(STATED TASK) Reproduce every line of the items below, requests included, and scale the coordinates in the answers by 0.65, rounding to whole numbers with halves rounded up. Leave all numbers in the requests unchanged, and omit the pictures.
::::::::::
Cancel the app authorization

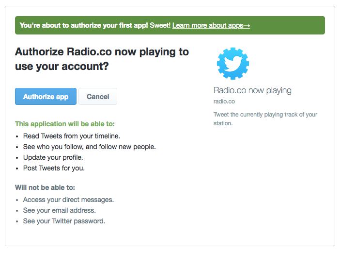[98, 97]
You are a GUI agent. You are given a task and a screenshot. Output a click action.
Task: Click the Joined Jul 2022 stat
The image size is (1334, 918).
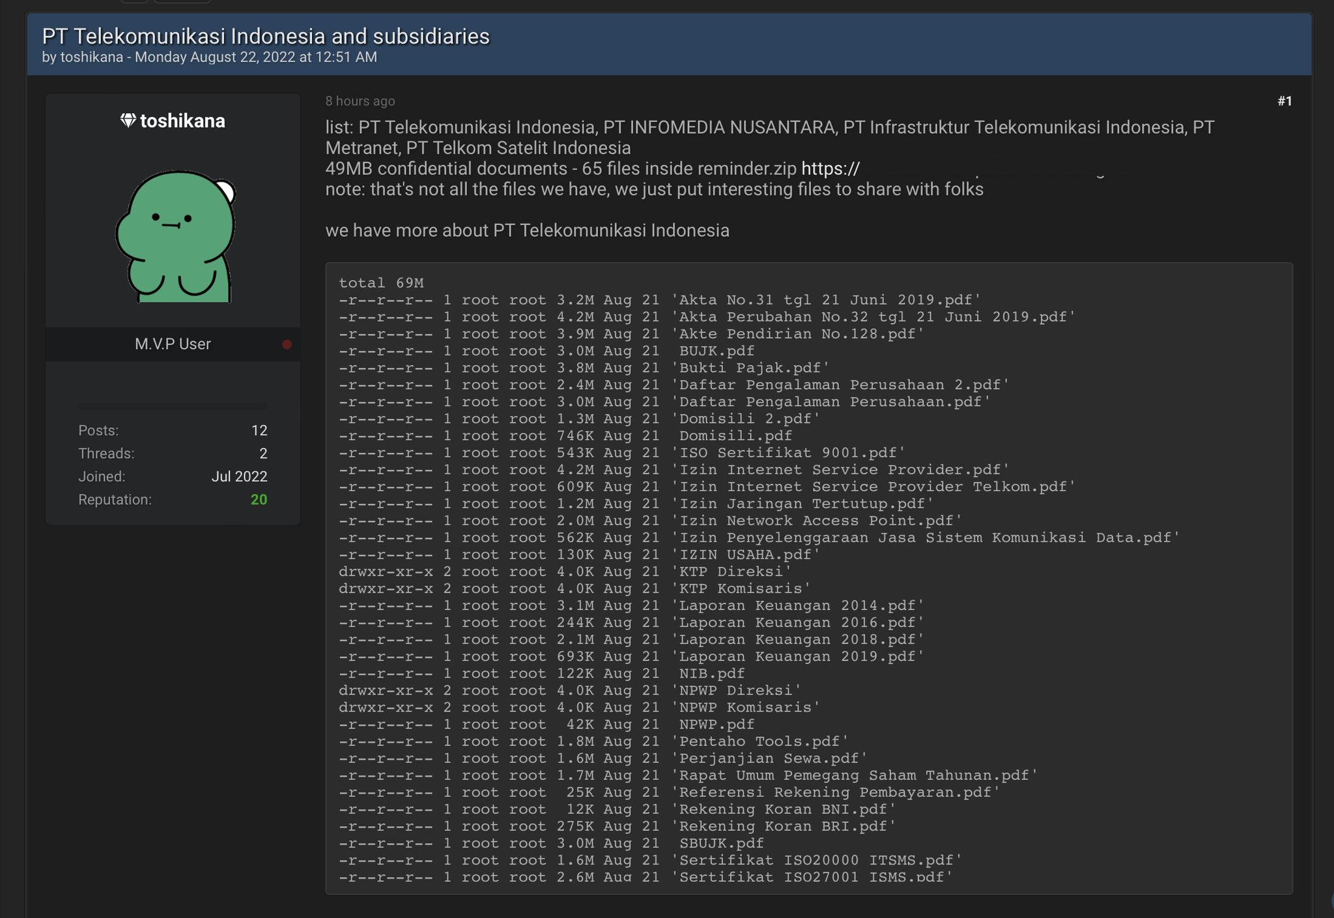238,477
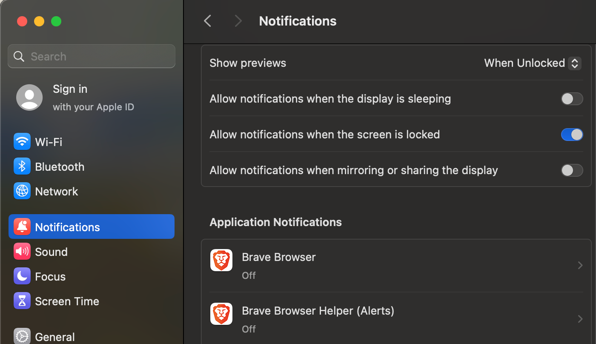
::::::::::
(RESPONSE FOR THIS EXERCISE)
Cancel the app authorization

[64, 63]
You are a GUI agent. You are given a task and a screenshot. Output a click action.
Task: Click the Joined Jul 2022 stat
The image size is (1334, 918).
155,310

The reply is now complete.